The government did appeal the ruling, and in December the Supreme Administrative Court upheld the government’s position in the case, once more denying Baha'is their legitimate rights. Its decision, however, focused on the theology of the Baha'i Faith instead of on the right of the Baha'i minority to be treated like other Egyptian citizens.
The Baha'i International Community welcomes the attention paid to this case. But it is important to remember that the central issue is not whether the Egyptian government (or any other government) is able or willing to recognize the Baha'i Faith as a religion. The point must be how members of the Baha'i minority, who are under the same obligation as all Egyptian citizens to obtain government-issued identity cards and other official documents, can do so without being falsely identified.
For Baha'is to declare their religion as something other than the Baha'i Faith is untruthful and unconscionable as a matter of principle. A declaration on the Egyptian application form also makes such misrepresentation an offence punishable by law.

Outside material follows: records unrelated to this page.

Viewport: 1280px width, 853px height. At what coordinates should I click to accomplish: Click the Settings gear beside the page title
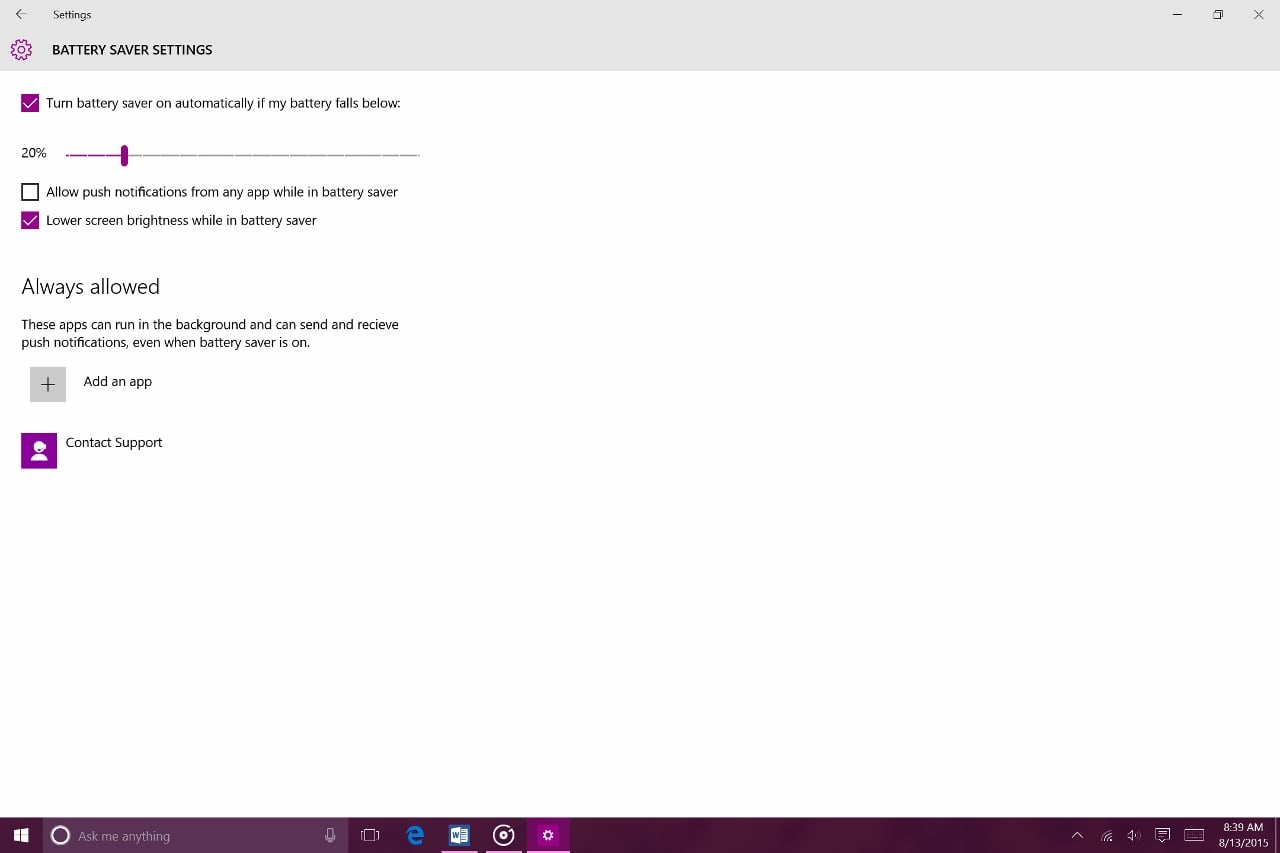21,49
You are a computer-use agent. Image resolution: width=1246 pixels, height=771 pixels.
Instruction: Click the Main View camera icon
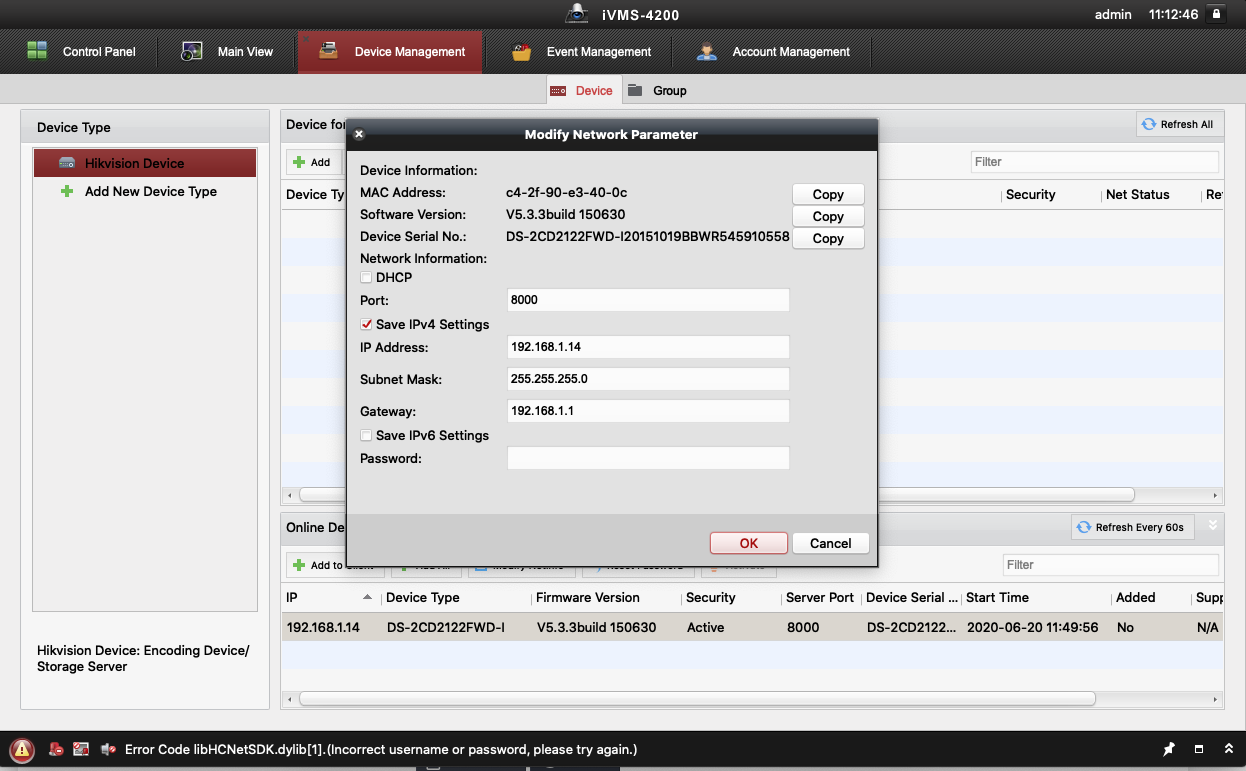point(192,51)
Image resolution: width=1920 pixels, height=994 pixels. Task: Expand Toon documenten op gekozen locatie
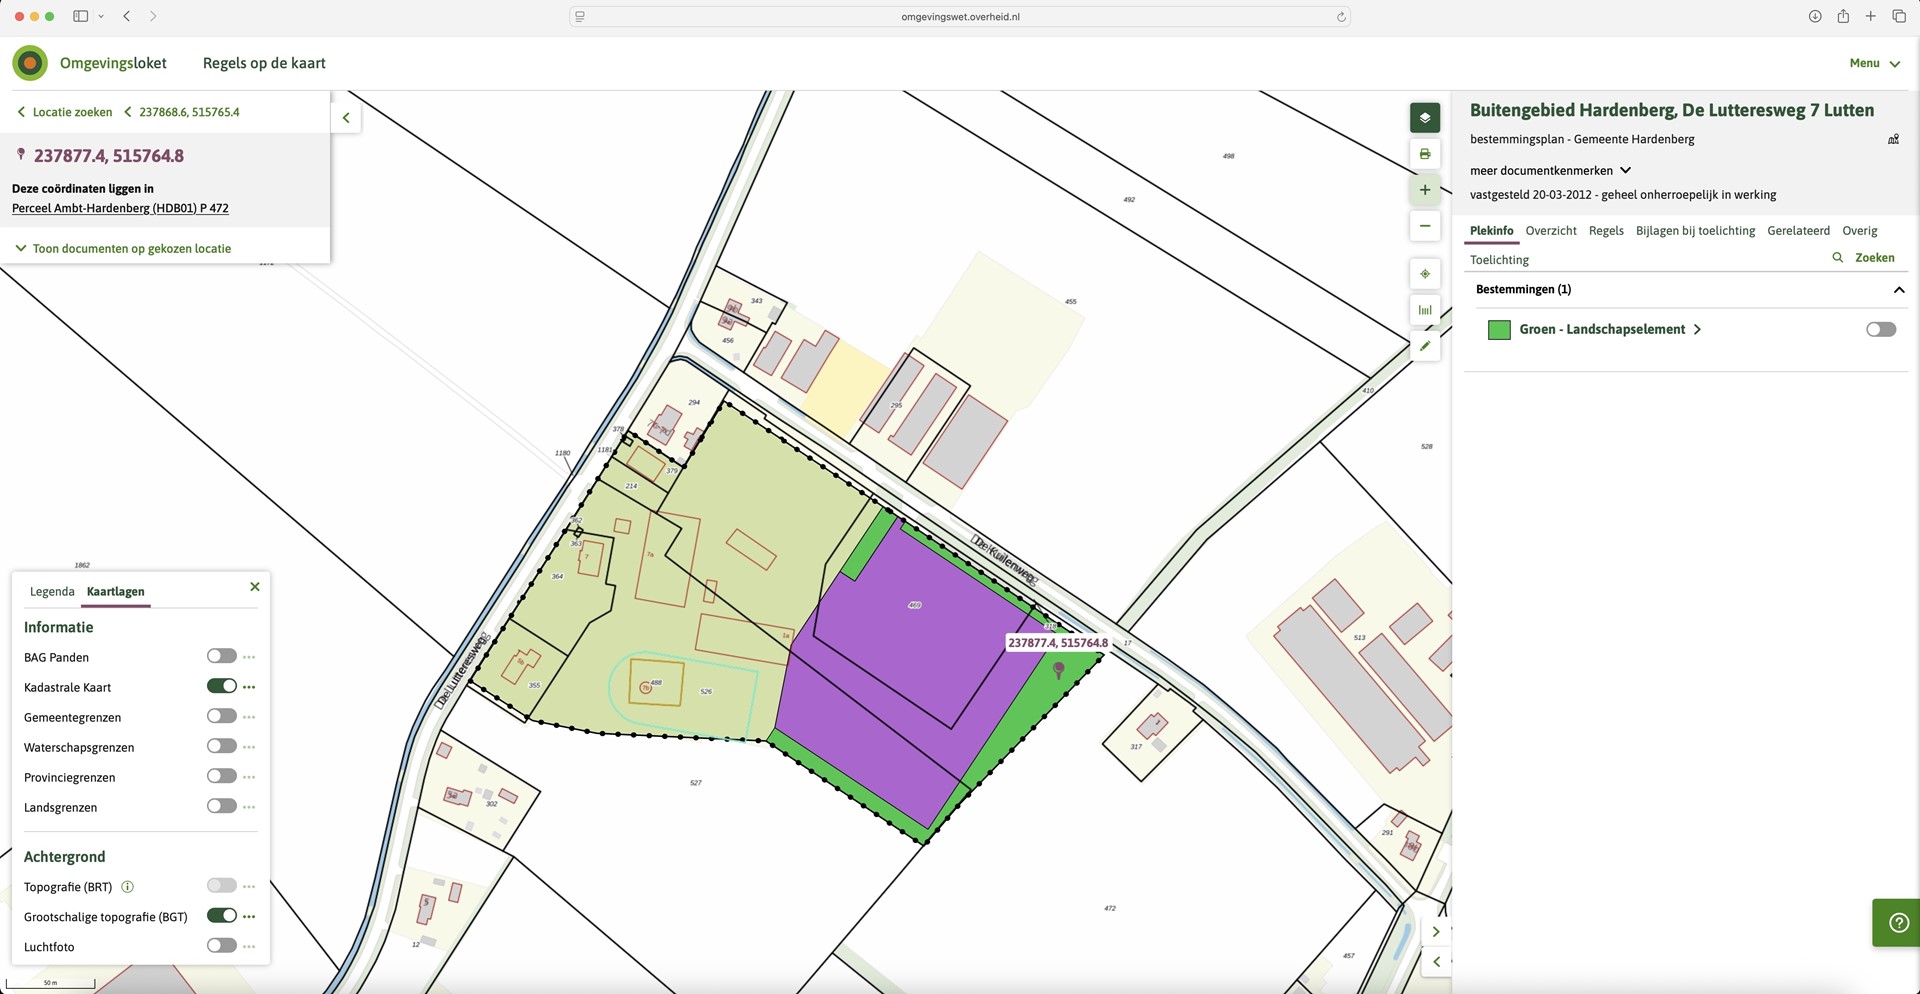tap(123, 248)
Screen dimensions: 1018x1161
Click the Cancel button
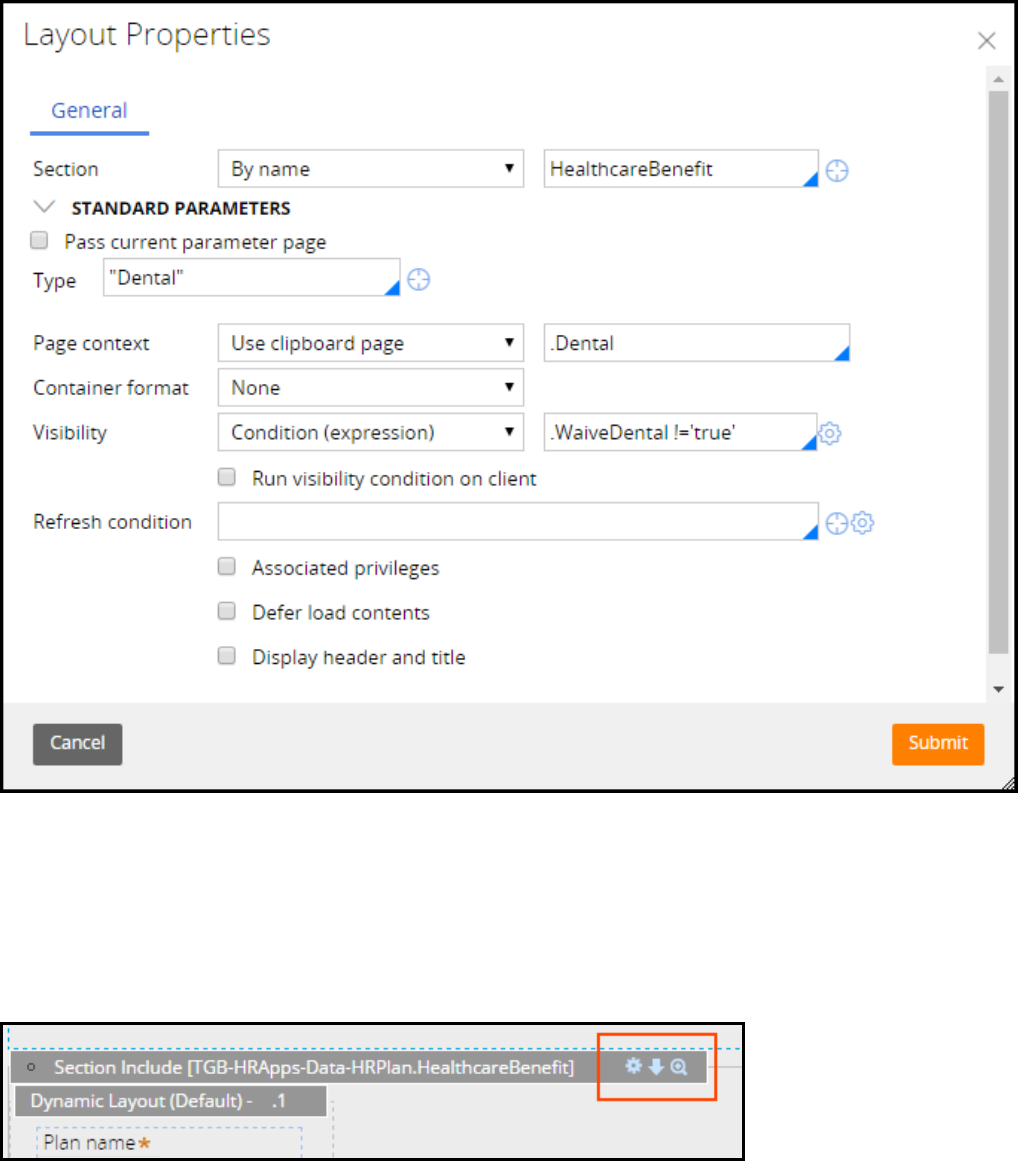tap(77, 743)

And yet officials of the government are forcing the Baha'is to declare that they are Muslim, Christian or Jewish, in other words that they must lie and thus commit a legally punishable act.
Several more cases are working their way through the courts, filed by other Baha'is whose rights of citizenship have been denied. Some are unable to obtain birth certificates for their children; some have been fired from their jobs, and others cannot complete their studies at university… all because they do not have the required identity cards. The Egyptian government cannot deny these rights to members of a minority who have demonstrated their obedience and good faith, simply because of their personal beliefs, and the burden is therefore on the government to find a solution.
Egyptian Baha'is are peaceful and law-abiding citizens. Our only request is that the government allow them to lead the same, normal, everyday life as any other citizen of their country.